Before joining NationBuilder as chief organizer, I spent most of my free time advocating for better government through technology and transparency, goals that fall under the loose umbrella of what many call "Government 2.0." I organized civic technologies meetups in San Francisco, and blogged and tweeted regularly on the topic.
One of the cool benefits of working at NationBuilder is the ability to build our own nations, and when I set mine up at wiredtoshare.com, I invited 4,000 personal contacts to join in to "my network for promoting emerging technologies for better government, democracy and self-governance and for sharing opportunities to help charities around the world." I expressly told my contacts that if they did not directly subscribe to my updates, I wouldn't send them any more emails about Adriel Nation. About 300 people signed up.

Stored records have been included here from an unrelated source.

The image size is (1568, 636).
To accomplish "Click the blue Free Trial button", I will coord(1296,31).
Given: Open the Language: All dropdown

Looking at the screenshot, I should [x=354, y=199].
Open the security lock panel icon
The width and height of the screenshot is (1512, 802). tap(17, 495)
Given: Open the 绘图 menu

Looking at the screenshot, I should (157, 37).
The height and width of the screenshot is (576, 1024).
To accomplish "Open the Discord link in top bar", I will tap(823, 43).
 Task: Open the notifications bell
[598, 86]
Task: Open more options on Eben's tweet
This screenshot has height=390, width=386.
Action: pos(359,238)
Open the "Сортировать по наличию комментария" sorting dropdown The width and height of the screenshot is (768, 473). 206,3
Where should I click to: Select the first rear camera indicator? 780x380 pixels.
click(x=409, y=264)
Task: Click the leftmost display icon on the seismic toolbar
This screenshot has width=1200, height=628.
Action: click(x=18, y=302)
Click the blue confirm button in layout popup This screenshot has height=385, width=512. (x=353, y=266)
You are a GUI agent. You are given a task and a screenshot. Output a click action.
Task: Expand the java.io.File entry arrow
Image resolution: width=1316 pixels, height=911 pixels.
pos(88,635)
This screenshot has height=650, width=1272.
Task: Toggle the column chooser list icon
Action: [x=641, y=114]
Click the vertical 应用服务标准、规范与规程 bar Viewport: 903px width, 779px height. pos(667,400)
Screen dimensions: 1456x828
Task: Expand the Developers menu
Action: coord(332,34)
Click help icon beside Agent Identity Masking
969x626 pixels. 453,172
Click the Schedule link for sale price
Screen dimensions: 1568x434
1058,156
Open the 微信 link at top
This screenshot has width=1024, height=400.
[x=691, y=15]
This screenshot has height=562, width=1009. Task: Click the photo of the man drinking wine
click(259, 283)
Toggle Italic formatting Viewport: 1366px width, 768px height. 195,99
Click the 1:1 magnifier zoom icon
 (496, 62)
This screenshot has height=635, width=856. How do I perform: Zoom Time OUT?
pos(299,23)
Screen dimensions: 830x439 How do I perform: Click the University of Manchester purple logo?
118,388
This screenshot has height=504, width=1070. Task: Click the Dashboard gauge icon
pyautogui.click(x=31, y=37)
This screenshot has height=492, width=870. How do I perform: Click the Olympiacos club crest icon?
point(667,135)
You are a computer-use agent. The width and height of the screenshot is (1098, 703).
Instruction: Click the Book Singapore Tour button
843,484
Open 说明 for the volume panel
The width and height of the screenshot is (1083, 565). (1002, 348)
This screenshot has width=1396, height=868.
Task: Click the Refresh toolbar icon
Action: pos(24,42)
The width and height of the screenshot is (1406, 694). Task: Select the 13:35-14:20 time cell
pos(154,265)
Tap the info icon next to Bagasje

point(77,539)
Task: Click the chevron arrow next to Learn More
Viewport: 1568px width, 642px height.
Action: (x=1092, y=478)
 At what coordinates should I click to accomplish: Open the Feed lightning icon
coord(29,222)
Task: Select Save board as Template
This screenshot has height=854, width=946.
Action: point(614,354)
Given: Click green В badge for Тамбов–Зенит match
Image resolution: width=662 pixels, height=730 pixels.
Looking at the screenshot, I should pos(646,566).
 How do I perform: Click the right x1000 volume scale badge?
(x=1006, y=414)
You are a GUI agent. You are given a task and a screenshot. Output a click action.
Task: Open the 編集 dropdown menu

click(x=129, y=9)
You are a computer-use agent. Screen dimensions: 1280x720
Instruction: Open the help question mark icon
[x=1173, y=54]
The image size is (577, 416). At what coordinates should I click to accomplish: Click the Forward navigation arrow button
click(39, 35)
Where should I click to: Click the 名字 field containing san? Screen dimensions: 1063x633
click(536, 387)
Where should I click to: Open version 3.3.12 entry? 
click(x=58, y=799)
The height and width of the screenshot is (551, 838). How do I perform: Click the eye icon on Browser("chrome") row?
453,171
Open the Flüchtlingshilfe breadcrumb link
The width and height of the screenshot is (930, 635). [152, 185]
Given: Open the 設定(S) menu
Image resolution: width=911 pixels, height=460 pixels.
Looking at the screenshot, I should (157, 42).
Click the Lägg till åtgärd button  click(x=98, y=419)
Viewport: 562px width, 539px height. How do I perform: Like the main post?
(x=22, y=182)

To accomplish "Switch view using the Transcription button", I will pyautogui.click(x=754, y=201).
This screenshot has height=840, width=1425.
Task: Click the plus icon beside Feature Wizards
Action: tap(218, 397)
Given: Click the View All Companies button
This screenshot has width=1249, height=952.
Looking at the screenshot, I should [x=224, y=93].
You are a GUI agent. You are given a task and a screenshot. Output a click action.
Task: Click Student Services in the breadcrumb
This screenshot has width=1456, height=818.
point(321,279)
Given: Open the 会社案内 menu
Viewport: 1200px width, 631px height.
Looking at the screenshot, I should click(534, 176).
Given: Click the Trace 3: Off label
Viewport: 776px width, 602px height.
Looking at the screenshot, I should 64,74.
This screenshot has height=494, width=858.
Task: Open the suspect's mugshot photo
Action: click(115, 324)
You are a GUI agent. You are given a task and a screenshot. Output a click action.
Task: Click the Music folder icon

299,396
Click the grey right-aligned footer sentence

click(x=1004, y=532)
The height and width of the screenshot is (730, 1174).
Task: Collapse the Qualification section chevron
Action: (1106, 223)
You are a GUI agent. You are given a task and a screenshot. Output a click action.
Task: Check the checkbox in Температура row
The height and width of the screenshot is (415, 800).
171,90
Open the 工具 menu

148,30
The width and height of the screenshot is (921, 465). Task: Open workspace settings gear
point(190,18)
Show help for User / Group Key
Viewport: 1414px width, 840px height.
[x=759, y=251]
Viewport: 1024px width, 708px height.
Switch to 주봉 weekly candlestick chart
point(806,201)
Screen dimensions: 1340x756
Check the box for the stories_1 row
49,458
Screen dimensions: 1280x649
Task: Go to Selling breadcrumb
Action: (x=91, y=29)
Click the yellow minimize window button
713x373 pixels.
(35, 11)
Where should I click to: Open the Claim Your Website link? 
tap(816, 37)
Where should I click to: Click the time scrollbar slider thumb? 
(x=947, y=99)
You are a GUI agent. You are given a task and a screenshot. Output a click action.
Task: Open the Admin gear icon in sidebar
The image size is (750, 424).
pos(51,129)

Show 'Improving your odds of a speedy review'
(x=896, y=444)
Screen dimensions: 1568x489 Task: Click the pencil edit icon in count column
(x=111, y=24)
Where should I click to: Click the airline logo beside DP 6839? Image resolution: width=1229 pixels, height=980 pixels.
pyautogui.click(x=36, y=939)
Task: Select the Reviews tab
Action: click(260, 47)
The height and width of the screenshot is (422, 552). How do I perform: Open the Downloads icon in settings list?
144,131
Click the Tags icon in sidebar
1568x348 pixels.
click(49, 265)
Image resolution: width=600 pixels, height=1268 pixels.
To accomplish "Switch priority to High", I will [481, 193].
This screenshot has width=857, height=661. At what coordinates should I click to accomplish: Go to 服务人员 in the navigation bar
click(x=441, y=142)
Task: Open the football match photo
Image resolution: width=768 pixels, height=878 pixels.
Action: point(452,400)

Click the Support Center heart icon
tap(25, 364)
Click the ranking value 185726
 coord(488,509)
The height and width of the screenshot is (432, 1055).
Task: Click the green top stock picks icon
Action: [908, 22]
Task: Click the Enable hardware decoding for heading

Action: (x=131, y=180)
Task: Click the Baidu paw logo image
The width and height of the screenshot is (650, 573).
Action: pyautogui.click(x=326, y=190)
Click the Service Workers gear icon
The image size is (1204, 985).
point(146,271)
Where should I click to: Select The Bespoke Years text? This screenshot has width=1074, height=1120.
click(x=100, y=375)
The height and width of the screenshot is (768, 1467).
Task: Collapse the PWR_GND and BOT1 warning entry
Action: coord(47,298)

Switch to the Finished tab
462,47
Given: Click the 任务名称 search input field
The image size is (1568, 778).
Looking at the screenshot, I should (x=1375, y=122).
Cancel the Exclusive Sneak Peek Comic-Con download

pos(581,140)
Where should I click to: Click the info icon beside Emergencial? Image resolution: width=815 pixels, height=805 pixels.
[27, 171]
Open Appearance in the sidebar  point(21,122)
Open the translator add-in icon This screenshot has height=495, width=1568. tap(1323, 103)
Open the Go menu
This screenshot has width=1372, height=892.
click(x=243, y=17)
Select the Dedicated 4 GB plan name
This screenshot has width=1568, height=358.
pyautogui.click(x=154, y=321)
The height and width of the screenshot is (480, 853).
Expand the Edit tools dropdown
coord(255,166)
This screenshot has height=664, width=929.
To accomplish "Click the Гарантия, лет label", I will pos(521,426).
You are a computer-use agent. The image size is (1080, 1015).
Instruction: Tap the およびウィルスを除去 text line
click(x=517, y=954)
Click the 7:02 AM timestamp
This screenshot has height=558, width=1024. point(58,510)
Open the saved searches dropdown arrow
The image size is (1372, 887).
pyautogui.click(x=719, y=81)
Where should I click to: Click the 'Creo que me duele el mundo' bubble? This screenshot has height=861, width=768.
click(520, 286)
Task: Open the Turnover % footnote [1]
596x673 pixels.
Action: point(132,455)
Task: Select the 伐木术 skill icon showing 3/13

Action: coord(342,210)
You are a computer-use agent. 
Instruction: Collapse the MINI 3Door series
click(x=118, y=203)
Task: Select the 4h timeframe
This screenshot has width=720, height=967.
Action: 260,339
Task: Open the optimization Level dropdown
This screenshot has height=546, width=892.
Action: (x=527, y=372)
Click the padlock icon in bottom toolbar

Flash forward to November 2011. Based on conversation with friends and ongoing review of open government legislation throughout the world, it was clear that California, my home state, needed to get on the bandwagon for improving technical standards of openness. Despite a fair amount of transparency legislation on the books, California government agencies do things like publish important government reports on FTP servers broken up into several image files - rendering them undiscoverable by search engines, and hard to review or make use of for advocacy, business purposes, or journalism.
I used my nation to spark up a campaign for better open formats legislation in CA, and with the help of my friend David Cruise, we found a sponsor for the legislation in Sen. Leland Yee, right, who represents parts of San Francisco and San Mateo counties. Yee's bill is a small step towards better technical transparency in government, and an important one. Yee's effort, SB 1002, was quickly endorsed by groups like Common Cause and the Sunlight Foundation and scores of individuals. The bill received positive coverage in the government and tech press, and was moving forward through the legislative process. However, last week an extremely negative fiscal analysis was published (grossly misrepresenting the costs of the bill, which simply requires producing electronic documents in searchable formats if available, and supporting those formats in regular technology upgrades if currently unavailable) and the Senate Appropriations Committee sent the bill to its suspense file, practically a legislative death sentence.
Cruise called me up and asked me to again rally my nation to the cause. And on Monday night, I got out a sharply targeted email to my California network, asking them to call, fax and email two key legislators on the committee. A small, committed number of people did so. Last night, Cruise used the SF Technology Democrats nation to do the same thing, and again, a small, committed number of people took action. Today, the committee resurrected the bill, which will go to a full vote next week.
How do you build a nation and move it to change the world? Get buy in for your purpose. Make clearly targeted calls to action. And never ask permission to lead.